Did you see the floor?


----------



## Ramsgatonian (Jan 6, 2013)

Great! I love the 'phones!


----------



## skankypants (Jan 6, 2013)

The model of the chapel still on the window ledge upstairs?was there a week before yourself...still a good mooch about even now...


----------



## perjury saint (Jan 6, 2013)

UE-OMJ said:


> Did you see the floor?



*Ha! Its like a big trash sponge eh!! It was almost impossible takin pix downstairs, couldnt keep me tripod still... *


----------



## perjury saint (Jan 6, 2013)

skankypants said:


> The model of the chapel still on the window ledge upstairs?was there a week before yourself...still a good mooch about even now...



*Yep, still there...*


----------



## UEP-Wales (Jan 6, 2013)

Great shots there PS! It's a cracking little place, although it's a shame that things are getting trashed there all the time... those cars are alot worse now I think! (Been quite a bit over the past few months)

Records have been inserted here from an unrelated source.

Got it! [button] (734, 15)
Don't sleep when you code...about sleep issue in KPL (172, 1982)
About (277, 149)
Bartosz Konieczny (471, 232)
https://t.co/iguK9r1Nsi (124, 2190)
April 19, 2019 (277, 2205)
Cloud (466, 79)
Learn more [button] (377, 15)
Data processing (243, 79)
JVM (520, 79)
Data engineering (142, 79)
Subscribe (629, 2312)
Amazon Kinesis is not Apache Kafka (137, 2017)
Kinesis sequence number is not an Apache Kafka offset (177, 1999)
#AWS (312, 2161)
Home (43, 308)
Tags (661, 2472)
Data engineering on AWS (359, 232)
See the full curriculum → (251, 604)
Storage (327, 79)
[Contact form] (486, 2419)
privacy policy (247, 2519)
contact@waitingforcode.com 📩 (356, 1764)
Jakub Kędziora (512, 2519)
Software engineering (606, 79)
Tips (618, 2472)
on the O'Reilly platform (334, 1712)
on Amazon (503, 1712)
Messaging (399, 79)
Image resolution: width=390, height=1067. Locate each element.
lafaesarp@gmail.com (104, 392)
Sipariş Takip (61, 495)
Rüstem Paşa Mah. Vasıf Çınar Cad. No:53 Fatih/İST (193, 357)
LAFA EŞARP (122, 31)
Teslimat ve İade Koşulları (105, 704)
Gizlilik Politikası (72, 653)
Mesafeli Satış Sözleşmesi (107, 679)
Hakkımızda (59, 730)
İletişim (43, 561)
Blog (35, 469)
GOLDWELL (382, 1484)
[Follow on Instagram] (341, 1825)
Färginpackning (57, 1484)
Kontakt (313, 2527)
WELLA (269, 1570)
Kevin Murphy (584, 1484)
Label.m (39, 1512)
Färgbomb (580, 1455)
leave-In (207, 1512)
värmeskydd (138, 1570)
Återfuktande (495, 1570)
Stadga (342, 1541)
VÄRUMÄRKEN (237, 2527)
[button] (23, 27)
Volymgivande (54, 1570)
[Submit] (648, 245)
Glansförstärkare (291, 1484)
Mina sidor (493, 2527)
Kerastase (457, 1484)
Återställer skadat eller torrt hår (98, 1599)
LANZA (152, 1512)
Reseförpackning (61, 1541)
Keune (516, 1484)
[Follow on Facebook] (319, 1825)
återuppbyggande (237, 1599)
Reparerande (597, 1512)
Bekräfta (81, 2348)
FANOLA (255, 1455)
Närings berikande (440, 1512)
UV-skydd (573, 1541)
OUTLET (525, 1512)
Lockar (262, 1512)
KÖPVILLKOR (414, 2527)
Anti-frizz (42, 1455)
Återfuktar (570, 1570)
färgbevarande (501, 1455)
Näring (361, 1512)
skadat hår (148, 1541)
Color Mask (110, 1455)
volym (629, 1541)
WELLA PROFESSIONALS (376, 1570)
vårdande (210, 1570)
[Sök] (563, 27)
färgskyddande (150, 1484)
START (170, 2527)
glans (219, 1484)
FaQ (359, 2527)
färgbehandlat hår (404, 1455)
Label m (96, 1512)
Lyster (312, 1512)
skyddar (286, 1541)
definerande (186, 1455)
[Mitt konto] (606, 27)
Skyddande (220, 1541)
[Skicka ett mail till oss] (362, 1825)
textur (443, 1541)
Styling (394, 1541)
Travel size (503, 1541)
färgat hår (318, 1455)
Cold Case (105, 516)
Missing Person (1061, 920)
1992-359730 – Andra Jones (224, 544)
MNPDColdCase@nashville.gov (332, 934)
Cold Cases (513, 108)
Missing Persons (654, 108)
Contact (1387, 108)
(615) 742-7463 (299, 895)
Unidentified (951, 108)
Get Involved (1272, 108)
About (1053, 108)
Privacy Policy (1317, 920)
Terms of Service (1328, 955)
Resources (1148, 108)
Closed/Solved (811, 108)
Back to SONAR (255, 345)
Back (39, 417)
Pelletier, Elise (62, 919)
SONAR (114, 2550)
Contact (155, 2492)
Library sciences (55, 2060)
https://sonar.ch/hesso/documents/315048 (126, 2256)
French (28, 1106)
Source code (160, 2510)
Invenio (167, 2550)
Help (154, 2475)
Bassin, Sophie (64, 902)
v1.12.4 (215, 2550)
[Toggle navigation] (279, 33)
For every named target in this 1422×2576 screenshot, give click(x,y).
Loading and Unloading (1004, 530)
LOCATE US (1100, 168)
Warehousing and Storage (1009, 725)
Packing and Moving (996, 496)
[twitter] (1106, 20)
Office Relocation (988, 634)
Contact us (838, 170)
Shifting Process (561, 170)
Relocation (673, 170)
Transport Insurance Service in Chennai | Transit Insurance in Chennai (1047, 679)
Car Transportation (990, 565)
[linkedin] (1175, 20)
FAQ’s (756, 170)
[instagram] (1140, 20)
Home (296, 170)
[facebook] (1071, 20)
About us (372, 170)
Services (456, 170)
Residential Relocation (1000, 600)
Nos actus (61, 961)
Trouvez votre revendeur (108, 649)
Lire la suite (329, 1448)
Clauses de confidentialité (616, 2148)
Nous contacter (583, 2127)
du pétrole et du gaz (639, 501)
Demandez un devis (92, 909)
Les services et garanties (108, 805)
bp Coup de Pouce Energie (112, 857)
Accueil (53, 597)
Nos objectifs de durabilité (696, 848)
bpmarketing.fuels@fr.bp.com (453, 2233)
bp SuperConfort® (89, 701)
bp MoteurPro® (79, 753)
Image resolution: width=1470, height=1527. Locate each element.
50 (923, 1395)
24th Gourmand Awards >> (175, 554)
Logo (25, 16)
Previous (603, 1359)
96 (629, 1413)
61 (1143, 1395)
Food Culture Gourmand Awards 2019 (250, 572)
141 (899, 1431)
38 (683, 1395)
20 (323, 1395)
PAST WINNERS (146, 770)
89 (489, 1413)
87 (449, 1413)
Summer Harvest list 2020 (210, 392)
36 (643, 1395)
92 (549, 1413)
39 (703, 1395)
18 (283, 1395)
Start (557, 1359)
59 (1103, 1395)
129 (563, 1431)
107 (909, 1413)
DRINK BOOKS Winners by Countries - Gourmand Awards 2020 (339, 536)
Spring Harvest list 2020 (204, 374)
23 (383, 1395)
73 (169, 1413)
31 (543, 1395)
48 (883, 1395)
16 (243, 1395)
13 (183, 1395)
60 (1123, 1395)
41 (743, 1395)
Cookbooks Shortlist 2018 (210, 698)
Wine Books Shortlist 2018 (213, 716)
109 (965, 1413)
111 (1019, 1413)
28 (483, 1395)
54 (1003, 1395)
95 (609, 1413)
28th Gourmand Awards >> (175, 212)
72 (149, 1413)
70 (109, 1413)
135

Cheers for posting them up dude!


----------



## shot_in_the_dark (Jan 6, 2013)

lovely shots, looks like a great mooch


----------



## Lucky Pants (Jan 6, 2013)

Great pictures, real hard to get pictures in this place .


----------



## Ratters (Jan 6, 2013)

Nice one 

I never bothered taking any photos inside the house when I went.


----------



## explorer101 (Jan 6, 2013)

looking forward to this little fella soon, great pics  

L x


----------



## flyboys90 (Jan 7, 2013)

So much to see,thanks for sharing.


----------



## jerm IX (Jan 7, 2013)

Loved this. I'm a sucker for a hoarder house.


----------



## Pen15 (Jan 7, 2013)

Nice images, looks an interesting site.


----------